Friday, 8 April 2016

Glasgow International - GoMA and Glasgow School of Art

After a day working on the site, we ventured into the city to attend some of the exhibition previews.


COSIMA VON BONIN

WHO'S EXPLOITING WHO IN THE DEEP SEA?

GoMA





Von Bonin’s exhibition Who’s Exploiting Who In The Deep Sea?* brings together a series of works from 2006 onwards exploring the artist’s affection for the creatures of the sea. Working with textiles, music, sculpture, performance, video and painting, her practice is varied and often collaborative in nature.
The artist’s cast of characters are a host of contradictions – approachable creatures who are reminiscent of childhood companions are not what they seem. Weaving together humour with melancholy, these sculptures have ambiguous roles and feelings. Von Bonin is able to use these creatures as agents to explore art history, popular culture and craft, to destabilise perceived constructions of feminism. She has created her own crew to explore the deep sea, where, as an analogy of the human condition it is a true place of the unknown.
The exhibition is co-curated by Director Sarah McCrory and SculptureCenter Curator Ruba Katrib. The exhibition will open in September at SculptureCenter.



TESSA LYNCH

PAINTER’S TABLE

GoMA




Lynch works predominantly with sculpture and performance. Projects develop from research concerned with the emotional impact of the built environment and the questionable existence of the female flâneur, which refers to a man who saunters around observing society, or ‘flâneuse’.
Lynch describes her new exhibition as an architectural drama: a collection of new sculptural works which loosely mimic the objects, scenarios and histories found on her daily commute. The mundane examination of this regular transition from home life to work life generates a self-portrait, exposing what it is to be a female artist living in this city.

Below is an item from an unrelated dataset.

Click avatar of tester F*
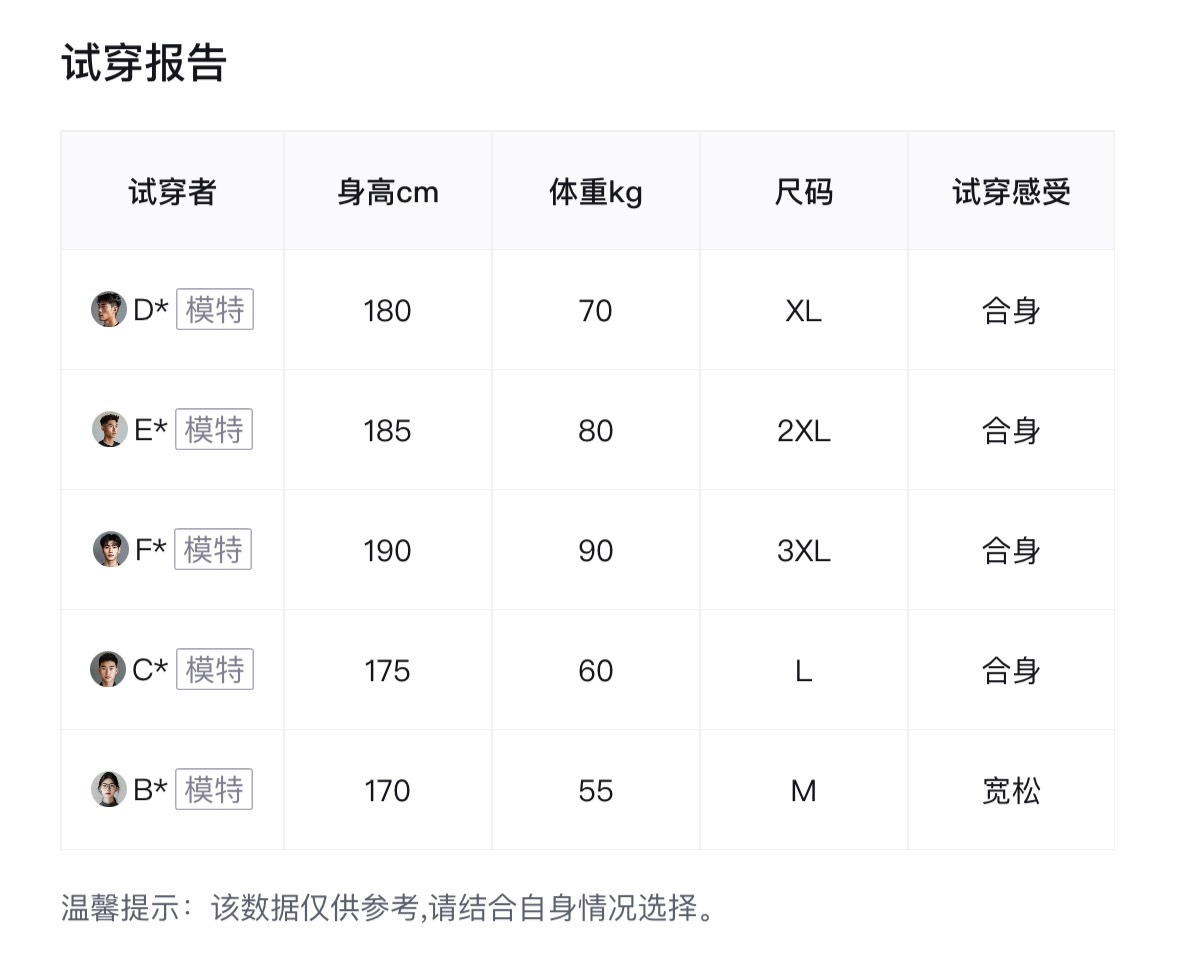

Frequently using performance as an active framework for making, Lynch has shared her commute with writers Jenny Richards and Rhona Warwick Paterson to create a new text and performance work. Similar to how a map allows one to navigate city roads and streets, the text offers viewers a script through which one can navigate this installation.





SERENA KORDA

HOLD FAST, STAND SURE, I SCREAM A REVOLUTION





Korda has produced a new sound sculpture that combines her interest in primitive impulses, invented tradition and our skewed relationship to nature. Taking her inspiration from the politically radical history of Garnethill (where the Reid Gallery is situated), Korda continues her investigation into ‘thin places’, anomalies in the landscape which were viewed in pre-Christian times as access points to the afterlife. Foraging expeditions on the Isle of Mull presented the deadly potential of some fungi as possible pathways to ‘thin places’. Mushrooms are imbued in our consciousness as grotesque, magic and poisonous. They attract and repulse in equal measure.
Korda is producing a series of sound experiments performed by an army of ‘agitators’ gathered from the communities of Garnethill and Mull.
Supported by Glasgow International, The Glasgow School of Art, Comar and The Henry Moore Foundation.